文書抜粋 —
%%
クロアチア・イスタンブール旅行 10 イスタンブールへ

6月26日(金曜日)

 

 朝4時に起きなければならないとなれば、小心者の私は、3時に目が覚める。残りものの卵をゆで、パンにしょっぱい生チーズとパセリをはさんでお弁当作り。今思えばオリーブ油をパンに塗ればよかったのだがその時は思いつかなかった!なんだかんだでオリーブ油は三分の一を残して消費されていたのだったが。いやー、良く使いましたよ、私。ほほほほほ。


 バス・センターまで5分もかからない。と、バスがいない!と思ったが、それは同じエアポート・バスであってもエアポート・マイクロ・バスだったから、であった。乗る人が少ないのに大きいの出しても仕方ないもんねー。
%%
収集資料 —
%%
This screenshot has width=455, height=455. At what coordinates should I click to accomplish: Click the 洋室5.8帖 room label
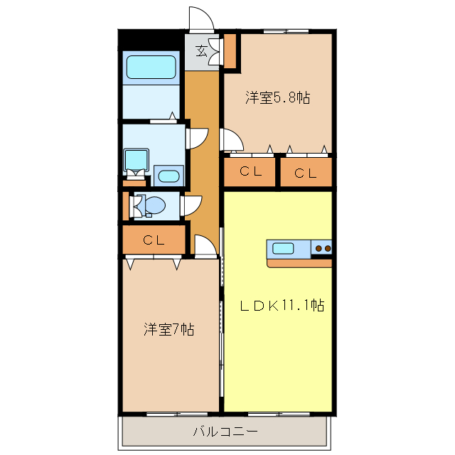tap(278, 98)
%%
作業指示 —
[A] 旅行記の「クロアチア・イスタンブール旅行 10 イスタンブールへ」から「いましたよ、私。ほほほほほ。」までの部分を、一字一句変えずに返してください。
[B] 旅行記によると、筆者が実際に目を覚ましたのは何時ですか。

結果一覧 —
[A]
クロアチア・イスタンブール旅行 10 イスタンブールへ

6月26日(金曜日)

 

 朝4時に起きなければならないとなれば、小心者の私は、3時に目が覚める。残りものの卵をゆで、パンにしょっぱい生チーズとパセリをはさんでお弁当作り。今思えばオリーブ油をパンに塗ればよかったのだがその時は思いつかなかった!なんだかんだでオリーブ油は三分の一を残して消費されていたのだったが。いやー、良く使いましたよ、私。ほほほほほ。

[B] 3時